Ronald B. Eskin, Law Office of Ronald B. Eskin, PC, Lowell, MA, for Plaintiff.Christopher Alberto, United States Attorney's Office, Boston, MA, for Defendant.
GORTON, District Judge.
Plaintiff William E. Ormon (“Ormon”) seeks judicial review of the denial of his applications for disability benefits by the defendant, Michael Astrue (“the Commissioner”), in his official capacity as Commissioner of the Social Security Administration (“SSA”). Before the Court are plaintiff's motion to remand the decision of the Commissioner and the defendant's motion for an order affirming the decision of the Commissioner.
I. Factual Background
The evidence in the record may be summarized as follows: Ormon is a 42–year–old man with an eleventh-grade education. Before his injury that is the subject of this appeal, he worked as a warehouse worker, forklift operator, cashier and inventory control clerk. On January 14, 2004, Ormon was injured in a motor vehicle accident. Due to severe back and neck pain, Ormon was treated by Dr. Victor Conforti, an orthopedic specialist, between March, 2004 and January, 2005. Dr. Conforti restricted Ormon from any kind of continuous lifting, stooping, climbing and bending and ordered physical therapy. In June, 2004, Dr. Conforti noted that Ormon continued to complain of neck pain but that he was doing well in physical therapy, his neck motion was “good” and his reflexes, muscle strength and sensation were normal. In July, 2004, Dr. Conforti discharged Ormon from physical therapy. A cervical MRI that month showed an annular tear at the C6–7 level but showed no disk herniations.
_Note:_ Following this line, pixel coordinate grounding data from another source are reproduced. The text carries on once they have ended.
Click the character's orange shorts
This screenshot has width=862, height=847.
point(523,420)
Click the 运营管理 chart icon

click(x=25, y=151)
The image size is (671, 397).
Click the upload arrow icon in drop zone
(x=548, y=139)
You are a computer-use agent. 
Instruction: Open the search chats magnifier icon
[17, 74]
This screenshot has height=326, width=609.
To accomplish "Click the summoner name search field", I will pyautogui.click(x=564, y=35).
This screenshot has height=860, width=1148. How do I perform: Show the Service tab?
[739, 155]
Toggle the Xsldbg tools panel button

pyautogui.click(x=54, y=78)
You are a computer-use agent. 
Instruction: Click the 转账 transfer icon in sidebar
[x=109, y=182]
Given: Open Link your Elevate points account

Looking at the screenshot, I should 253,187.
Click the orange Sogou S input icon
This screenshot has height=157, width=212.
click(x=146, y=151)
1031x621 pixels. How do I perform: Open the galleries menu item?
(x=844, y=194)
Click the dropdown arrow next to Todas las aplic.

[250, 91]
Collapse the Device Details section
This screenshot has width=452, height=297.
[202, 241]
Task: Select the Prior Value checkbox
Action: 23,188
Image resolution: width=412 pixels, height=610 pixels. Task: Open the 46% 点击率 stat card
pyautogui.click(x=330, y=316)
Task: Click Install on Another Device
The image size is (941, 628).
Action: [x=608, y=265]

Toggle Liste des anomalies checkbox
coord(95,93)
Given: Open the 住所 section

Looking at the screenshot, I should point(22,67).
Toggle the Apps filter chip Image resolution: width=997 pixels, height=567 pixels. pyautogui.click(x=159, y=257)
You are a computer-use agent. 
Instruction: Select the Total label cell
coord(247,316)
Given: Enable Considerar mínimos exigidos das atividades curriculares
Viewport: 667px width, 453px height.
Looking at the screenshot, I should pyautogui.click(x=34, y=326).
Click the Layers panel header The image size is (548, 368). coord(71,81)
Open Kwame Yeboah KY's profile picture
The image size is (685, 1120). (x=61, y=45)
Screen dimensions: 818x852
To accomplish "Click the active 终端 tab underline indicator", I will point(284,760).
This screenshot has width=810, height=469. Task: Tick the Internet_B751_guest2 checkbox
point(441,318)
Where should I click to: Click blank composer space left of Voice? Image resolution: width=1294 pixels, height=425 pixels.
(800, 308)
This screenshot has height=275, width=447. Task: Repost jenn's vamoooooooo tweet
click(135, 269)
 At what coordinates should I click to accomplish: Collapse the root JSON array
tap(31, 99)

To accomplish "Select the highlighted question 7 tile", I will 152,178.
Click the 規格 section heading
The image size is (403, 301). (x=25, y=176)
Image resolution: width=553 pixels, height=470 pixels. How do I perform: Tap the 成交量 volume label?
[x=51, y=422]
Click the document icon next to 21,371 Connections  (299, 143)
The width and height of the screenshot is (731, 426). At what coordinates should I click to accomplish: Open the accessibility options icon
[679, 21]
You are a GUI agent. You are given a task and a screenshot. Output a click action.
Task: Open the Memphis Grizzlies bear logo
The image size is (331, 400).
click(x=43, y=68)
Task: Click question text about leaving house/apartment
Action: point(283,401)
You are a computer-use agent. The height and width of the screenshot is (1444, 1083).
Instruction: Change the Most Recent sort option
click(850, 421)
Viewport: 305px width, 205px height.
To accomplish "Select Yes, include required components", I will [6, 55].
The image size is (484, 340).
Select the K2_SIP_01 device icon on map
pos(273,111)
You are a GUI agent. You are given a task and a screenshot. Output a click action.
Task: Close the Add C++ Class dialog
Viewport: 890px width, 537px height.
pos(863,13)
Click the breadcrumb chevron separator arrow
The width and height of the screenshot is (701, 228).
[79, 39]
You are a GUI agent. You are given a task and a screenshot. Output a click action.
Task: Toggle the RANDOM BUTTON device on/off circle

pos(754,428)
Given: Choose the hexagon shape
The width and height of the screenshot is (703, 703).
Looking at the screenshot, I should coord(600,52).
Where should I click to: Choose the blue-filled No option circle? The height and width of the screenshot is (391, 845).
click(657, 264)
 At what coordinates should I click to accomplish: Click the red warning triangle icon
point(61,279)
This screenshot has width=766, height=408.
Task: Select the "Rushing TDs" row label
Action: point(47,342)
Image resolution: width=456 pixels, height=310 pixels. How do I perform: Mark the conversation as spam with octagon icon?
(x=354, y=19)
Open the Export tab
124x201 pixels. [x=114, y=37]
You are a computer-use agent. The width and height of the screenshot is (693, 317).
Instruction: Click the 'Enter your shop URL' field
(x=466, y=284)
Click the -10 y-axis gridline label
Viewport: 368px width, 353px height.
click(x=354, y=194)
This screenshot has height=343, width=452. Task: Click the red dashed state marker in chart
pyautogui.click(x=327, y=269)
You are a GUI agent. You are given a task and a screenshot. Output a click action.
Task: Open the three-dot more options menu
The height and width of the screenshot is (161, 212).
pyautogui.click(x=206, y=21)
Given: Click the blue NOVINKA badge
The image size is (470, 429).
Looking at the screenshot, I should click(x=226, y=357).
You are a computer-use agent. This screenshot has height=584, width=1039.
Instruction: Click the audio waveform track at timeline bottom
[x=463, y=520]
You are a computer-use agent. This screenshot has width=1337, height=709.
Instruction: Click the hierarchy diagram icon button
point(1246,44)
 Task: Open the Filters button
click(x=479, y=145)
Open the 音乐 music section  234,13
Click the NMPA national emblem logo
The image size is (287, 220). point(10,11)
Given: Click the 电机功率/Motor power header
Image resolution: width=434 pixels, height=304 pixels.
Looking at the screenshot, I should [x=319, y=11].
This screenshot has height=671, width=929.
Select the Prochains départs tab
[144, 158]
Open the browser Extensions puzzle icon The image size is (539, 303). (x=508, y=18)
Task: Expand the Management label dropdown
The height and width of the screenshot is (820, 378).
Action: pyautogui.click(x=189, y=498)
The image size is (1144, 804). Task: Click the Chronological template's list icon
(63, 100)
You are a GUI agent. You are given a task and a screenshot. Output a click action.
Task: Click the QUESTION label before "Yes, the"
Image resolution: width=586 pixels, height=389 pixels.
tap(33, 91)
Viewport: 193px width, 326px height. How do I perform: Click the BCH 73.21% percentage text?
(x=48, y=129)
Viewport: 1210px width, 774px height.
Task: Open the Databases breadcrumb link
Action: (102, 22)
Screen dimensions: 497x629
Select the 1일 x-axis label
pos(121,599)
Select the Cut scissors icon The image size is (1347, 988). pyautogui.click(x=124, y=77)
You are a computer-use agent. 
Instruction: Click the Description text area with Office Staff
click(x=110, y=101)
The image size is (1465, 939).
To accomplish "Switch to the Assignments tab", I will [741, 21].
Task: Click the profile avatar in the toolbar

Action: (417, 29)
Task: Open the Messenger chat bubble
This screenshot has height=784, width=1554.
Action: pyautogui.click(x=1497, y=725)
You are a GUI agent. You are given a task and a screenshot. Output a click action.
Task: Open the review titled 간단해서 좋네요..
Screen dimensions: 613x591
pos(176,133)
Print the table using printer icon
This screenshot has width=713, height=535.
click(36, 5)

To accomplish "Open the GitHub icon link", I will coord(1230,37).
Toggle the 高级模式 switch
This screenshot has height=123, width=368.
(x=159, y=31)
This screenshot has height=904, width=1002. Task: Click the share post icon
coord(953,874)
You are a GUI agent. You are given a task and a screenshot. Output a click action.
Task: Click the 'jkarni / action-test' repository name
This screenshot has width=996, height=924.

Ormon was also treated at the Saints Memorial Hospital Pain Clinic in Lowell, Massachusetts. In August, 2004, Dr. Roberto Feliz reported that Ormon had limited range of motion of the neck but a straight leg raise test was negative and his sensation was intact. That fall, Ormon received a series of epidural steroid injections to relieve pain and reported some improvement. He was discharged from the pain clinic, however, because he refused to undergo a urine test and disagreed with physicians about the narcotic prescription he was given.
In November, 2004, Ormon was evaluated by Dr. Henry Ty at New England Neurological Associates in Lawrence, Massachusetts. Dr. Ty rated Ormon's motor strength at 5/5 on all extremities and reported a negative straight leg raise test. He diagnosed Ormon with cervical and lumbar spondylosis (cartilage and bone deterioration) without radiculopathy (herniated disc) but did not recommend surgery. In December, 2004, Dr. Ty noted an area of tenderness in Ormon's neck but again rated his motor strength at 5/5. That month, Dr. Conforti reported that Ormon's MRI showed a herniated disc and referred him to physical therapy.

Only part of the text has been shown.